Hi! My name is Shannen and I’ve know Jack since we were 11 years old. We were born only 4 days apart and became friends in secondary school. We hung out most days after school and enjoyed drinking energy drinks and playing computer games on my TV, which was the size of a postcard.
I remember Jack’s weight became very low in school, but I kind of assumed it was the norm – everyone was ‘thinning out’ a bit, losing their puppy-fat during puberty. I also remember when he told me that he had just had his appendix removed – it was really, really scary to hear.

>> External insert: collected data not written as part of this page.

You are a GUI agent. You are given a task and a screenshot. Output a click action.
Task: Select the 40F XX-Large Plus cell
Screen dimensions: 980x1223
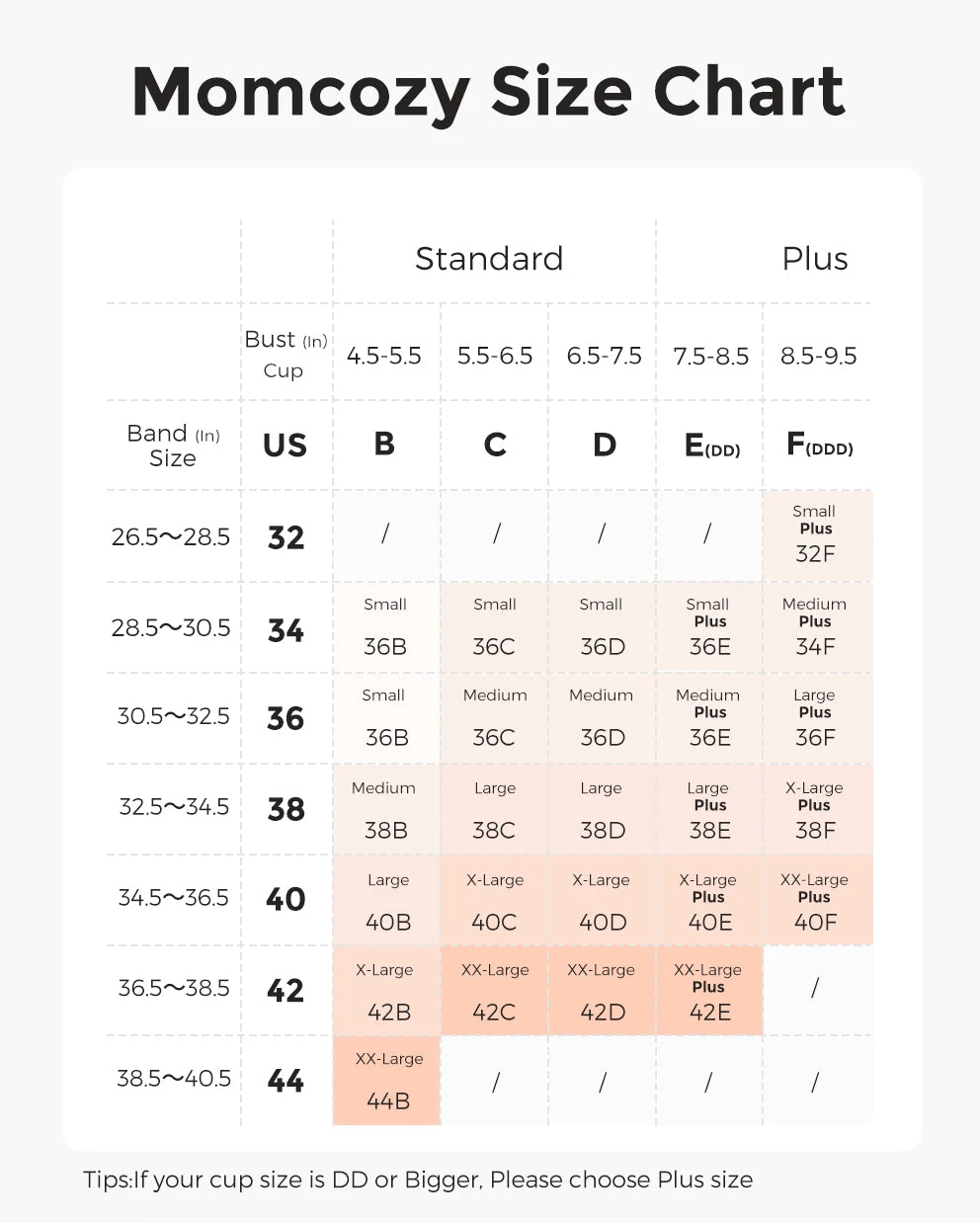pyautogui.click(x=816, y=901)
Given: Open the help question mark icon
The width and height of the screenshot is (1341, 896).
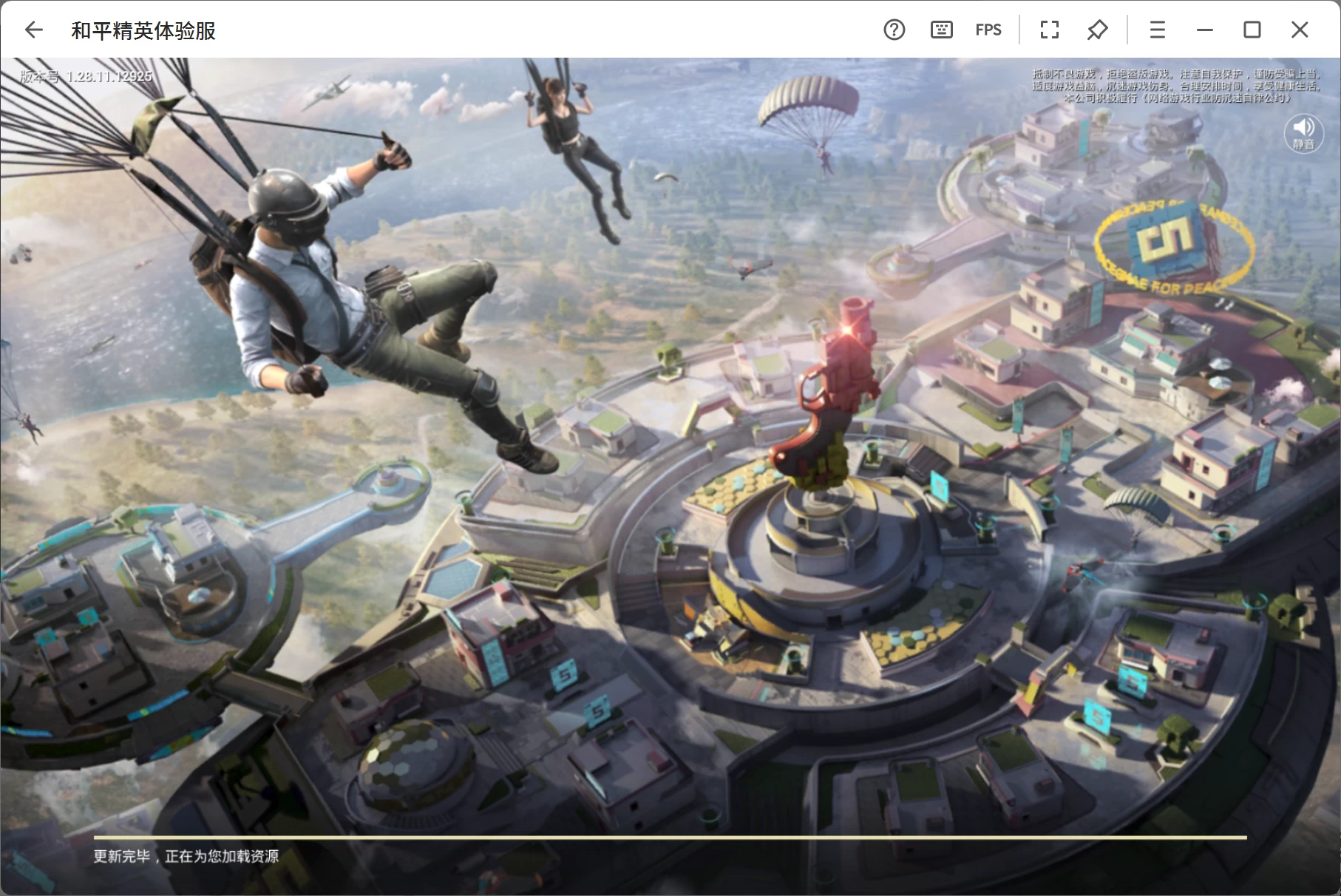Looking at the screenshot, I should point(894,30).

Since Jack moved to Bournemouth from our home town, we don’t have the chance to talk as much as we used to, being ‘adults’ and stuff. I was really surprised when he told be that he had been diagnosed with Crohn’s, though. Before Jack’s IBD journey, I really didn’t know what Crohns was. I thought it would just be a bit like IBS, where your bowels would cause you a bit of trouble but life would go on. I tried to research it on the internet and there was some medical jargon about the effects it had on the body, but an internet search would never fully inform me of the struggles that a Crohn’s sufferer would go through. It wasn’t just a bit of a ‘bad belly’ – Jack tried to describe some of the pain he was in to me, but I don’t think I’d ever be able to understand the extent of it. Some days, he told me that he couldn’t even get out of bed because of the fatigue on his body and that a colleague thought he must be skiving. I didn’t realise how common this was for people with invisible disabilities such as IBD – people think that because they’re not sick on the outside, they’re not truly sick. Before Jack’s Crohns was more controlled by his infusions, he would get in touch with me when he was bored in hospital and we would try and have a laugh to cheer him but but that was all I could do – that was all any of us could do whilst he was in pain. Sometimes, it seemed that the health professionals didn’t always know what to do, and that must be scary. There’s a whole world of Crohns and IBD that I still don’t understand. One day, I might understand more, but I don’t think I’ll ever understand what life can be like for Jack sometimes. I think that there definitely needs to be more awareness for conditions such as IBD. Coming from a tight-lipped British society, no one wants to talk about conditions that may affect your stomach but if there was a bit of education and understanding, there is so much more we could do to try and make life just a little bit easier for those with Crohns, IBD or other invisible diseases. Jack, your blog is amazing and even though we’ve been close for years, I’m really enjoying getting to know you better and learn things about you that I never knew before! Keep being that IBD warrior, you’ll get through this.